L'abbiamo spiegato, nei nostri articoli d'approfondimento: nel 2009, l'allora governo Berlusconi scelse di riparare le scuole che non avevano subito danni strutturali limitando lo sforzo ad interventi di rafforzamento locale e ritenendo, dunque, che potessero garantire un utilizzo in piena sicurezza; banale, il ragionamento sotteso alla scelta: se un edificio aveva resistito al sisma del 2009 era ragionevole presumere che avrebbe resistito ad un altro sisma capace di produrre accelerazioni pari o minori, tanto più a seguito degli interventi di rafforzamento.

"Ci si è accontentati dell'agibilità degli edifici, non si è chiesta la vulnerabilità: oggi, 8 anni dopo, facciamo la scoperta rivoluzionaria che agibilità e vulnerabilità sono concetti piuttosto diversi. Ma i tecnici comunali, non Pierluigi Biondi, gli assessori con delega al patrimonio, all'edilizia scolastica, avrebbero dovuto saperlo, avrebbero dovuto segnalarlo".
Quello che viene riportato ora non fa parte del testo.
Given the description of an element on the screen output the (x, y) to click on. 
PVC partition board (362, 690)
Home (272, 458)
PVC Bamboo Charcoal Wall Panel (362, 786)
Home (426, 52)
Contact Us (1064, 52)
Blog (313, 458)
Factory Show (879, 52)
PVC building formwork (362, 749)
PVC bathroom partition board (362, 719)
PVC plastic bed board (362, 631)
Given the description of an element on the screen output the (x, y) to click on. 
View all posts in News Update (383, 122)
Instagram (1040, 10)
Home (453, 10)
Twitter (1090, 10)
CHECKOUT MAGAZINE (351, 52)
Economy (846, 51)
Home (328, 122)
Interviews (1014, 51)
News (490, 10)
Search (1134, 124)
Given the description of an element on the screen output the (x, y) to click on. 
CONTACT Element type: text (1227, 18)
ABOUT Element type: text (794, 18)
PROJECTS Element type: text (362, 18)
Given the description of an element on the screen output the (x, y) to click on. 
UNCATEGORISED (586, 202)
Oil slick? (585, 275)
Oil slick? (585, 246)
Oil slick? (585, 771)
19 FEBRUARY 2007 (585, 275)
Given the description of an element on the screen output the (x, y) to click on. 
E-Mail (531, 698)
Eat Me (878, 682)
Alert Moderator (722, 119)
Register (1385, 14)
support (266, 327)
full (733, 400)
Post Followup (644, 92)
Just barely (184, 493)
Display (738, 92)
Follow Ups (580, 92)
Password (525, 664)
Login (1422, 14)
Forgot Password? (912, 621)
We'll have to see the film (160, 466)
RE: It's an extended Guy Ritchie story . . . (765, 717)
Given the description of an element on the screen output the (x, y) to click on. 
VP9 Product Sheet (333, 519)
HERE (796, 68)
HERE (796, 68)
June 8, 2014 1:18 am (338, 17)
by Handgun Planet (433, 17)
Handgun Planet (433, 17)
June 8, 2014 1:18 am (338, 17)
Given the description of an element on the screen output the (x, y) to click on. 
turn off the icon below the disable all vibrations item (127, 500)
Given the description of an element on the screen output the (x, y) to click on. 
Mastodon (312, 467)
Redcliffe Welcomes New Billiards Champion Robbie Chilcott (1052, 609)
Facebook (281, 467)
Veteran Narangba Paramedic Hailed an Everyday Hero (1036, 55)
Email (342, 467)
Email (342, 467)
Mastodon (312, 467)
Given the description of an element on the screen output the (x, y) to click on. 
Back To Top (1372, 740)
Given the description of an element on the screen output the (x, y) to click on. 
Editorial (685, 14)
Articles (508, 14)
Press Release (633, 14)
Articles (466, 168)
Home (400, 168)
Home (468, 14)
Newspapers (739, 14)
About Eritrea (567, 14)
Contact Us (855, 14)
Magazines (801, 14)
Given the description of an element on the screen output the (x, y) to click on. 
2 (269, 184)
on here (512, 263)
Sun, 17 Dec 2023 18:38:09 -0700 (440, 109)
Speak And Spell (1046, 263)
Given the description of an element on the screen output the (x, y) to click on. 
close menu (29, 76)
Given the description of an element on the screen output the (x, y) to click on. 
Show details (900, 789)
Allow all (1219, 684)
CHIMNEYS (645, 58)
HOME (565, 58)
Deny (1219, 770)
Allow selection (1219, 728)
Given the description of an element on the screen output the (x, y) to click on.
Se il corpo amministrativo e tecnico si 'è fidato' e oggi non si fida più, o ha sbagliato allora o sta sbagliando oggi; "Se ha sbagliato allora è da irresponsabili aver lasciato andare le cose così per 8 anni, se sta sbagliando oggi ha creato un inutile allarmismo che rischia di svuotare per sempre la città".

A questo punto, la situazione va presa di petto: "fatti salvi i Musp - si domanda Biondi -  degli altri edifici scolastici cosa sappiamo? Sono equiparabili strutturalmente a un edificio strategico con indice di sicurezza pari a quelli richiesti dalla normativa specifica? Se no, esistono delle alternative?". Qualche idea, Biondi ce l'ha: "La facoltà di Ingegneria ha lasciato l'ex Optimes, quella di Lettere la sede di Bazzano e poi l'ex tribunale sempre a Bazzano, la Reiss Romoli, la Campomizzi, i centri polivalenti realizzati nel dopo sisma: sono utilizzabili e rispondenti alle esigenze?L'unica strada da seguire è quella di trovare una soluzione, subito. Per ricacciare indietro il nostro peggior nemico: la paura di vivere in questa terra".

Se non fosse che, a quanto si apprende, la ex Optimes, per esempio, non avrebbe il certificato di vulnerabilità sismica e c'è da scommettere che, probabilmente, anche le altre strutture ne siano sprovviste. "E allora, mi domando: Palazzo Fibbioni, la casa del Comune, ha il certificato? E la sede di Palazzo Del Tosto? Dobbiamo aver paura di parlare col sindaco, dobbiamo preoccuparci anche di rinnovare la carta d'identità? Che dire della Prefettura: avrà il certificato di vulnerabilità? E se l'allarme vale per le scuole, vale dunque anche per questi uffici pubblici? Non riesco a capire perché si sia iniziato a discutere soltanto oggi dell'argomento, con la dovuta attenzione: perché non è stato affrontato prima?".